On the other hand, George’s decision has a significant detrimental impact on Betty’s ability to receive meaningful spousal support even though her separate property interest in the retirement fund is increased by a negligible amount. Her percentage was set at one-half of ten years divided by the number of years George worked times the amount of the total monthly *596retirement payment. Had George actually worked 20 years to get the same total sum, Betty’s share would be only 25 percent. Here, she gets 29.1 percent. The downside is, for a period of at least three years, she has an ex-husband whose income has been substantially reduced.
In one sense, neither party generates confidence from a reviewing court. The opposing declarations contain unsupported accusations of the other’s conduct with charges that each is hiding assets and living lifestyles with third parties which belie their purported financial distress. There is no showing the allegations are supported by evidence to the trial court or that they influenced its decision.

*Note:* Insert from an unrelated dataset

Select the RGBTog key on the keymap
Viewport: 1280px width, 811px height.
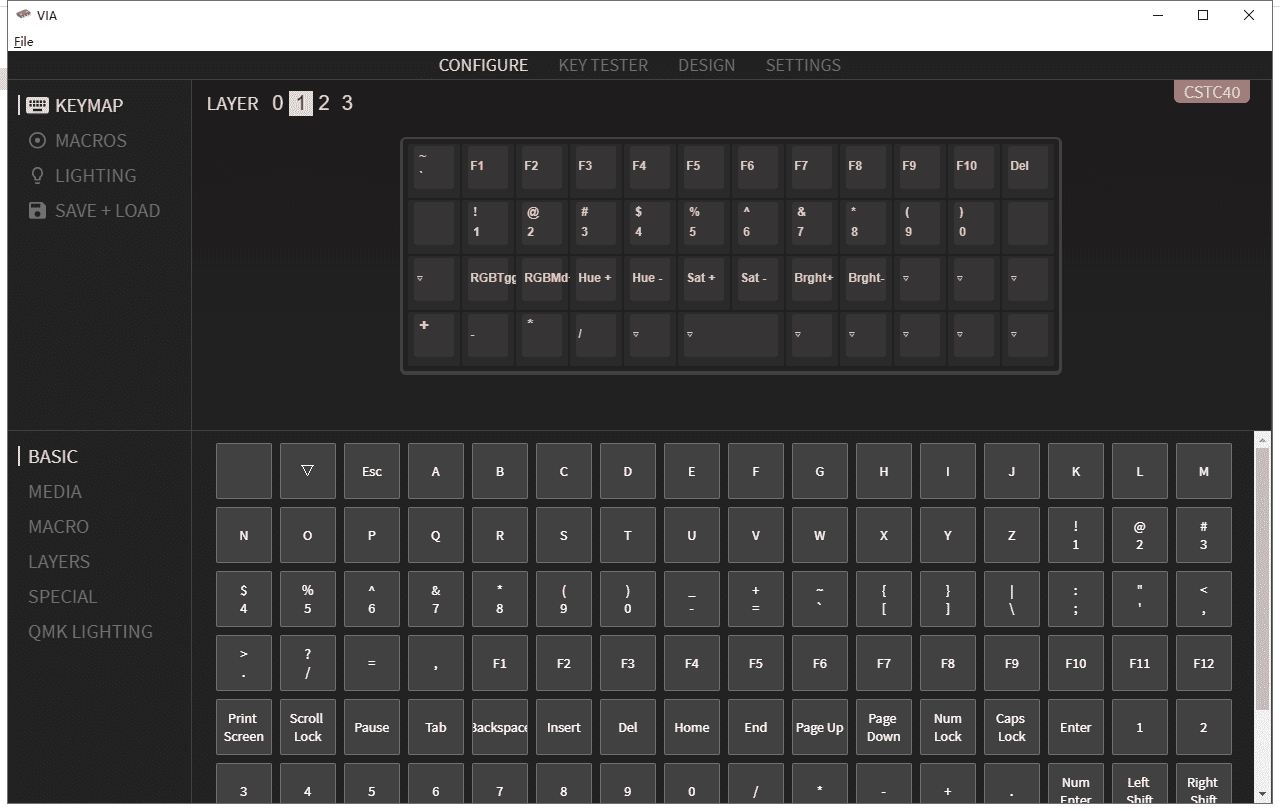(488, 279)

There is simply no substantial evidence that George accepted early retirement for the purpose of shirking his responsibilities to his ex-wife, the finding referred to in Philbin v. Philbin (1971) 19 Cal.App.3d 115 [96 Cal.Rptr. 408] and in In re Marriage of Williams (1984) 155 Cal.App.3d 57 [202 Cal.Rptr. 10] as triggering use of the “ability to earn” standard. Further, the trial court made no such express finding, nor does the trial court’s comments on George’s awareness that his income would plummet when he retired and that his health appeared sound, reasonably support such a finding by implication. Unlike the majority, I do not find facts in this record rendering George’s motivation in retiring “suspect,” at least in the context it is employed, i.e., an intent to deprive Betty of support.

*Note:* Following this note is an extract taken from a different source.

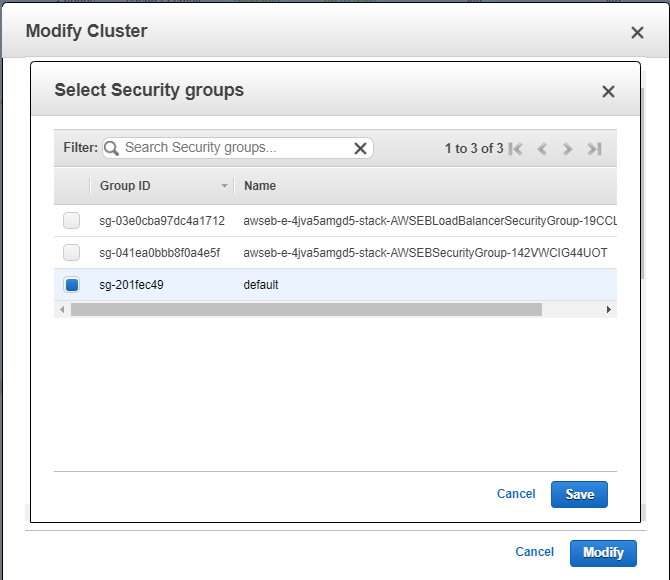Clear the security groups filter text
670x580 pixels.
(360, 148)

Even so, I agree the circumstances as presented on this record do not necessitate our addressing the significant hypothetical issue posited regarding whether persons eligible for age or service retirements can be forced to continue working solely because their ex-spouse’s support needs cannot otherwise be met. The issue is important and complex, but the defect in the present case is only that the trial court did not exercise discretion based on George’s actual ability to pay, a consideration requiring an evaluation not only of income but of separate property assets. (See Civ. Code, § 4801, subd. (a)(3).) For instance, when George took early retirement he was not only free to “vacation” early, he also freed more than $50,000 in retirement benefits and was able to shunt some $70,000 of potentially income-producing capital into a real property nonincome-producing home. That George’s income needs are such that he can elect to forgo maximizing his current income in favor of a long-time investment in a home suggests there are several relevant factors for the court to evaluate.1 Thus, I would reverse the *597order of spousal support insofar as it denies modification and remand to the trial court for further findings in which the personal assets of each party are evaluated in conjunction with other relevant factors.
We note also George lists a monthly rental for a mobile home space but lists no mobile home as an asset nor explains why he is making monthly payments both on a home and a mobile home space.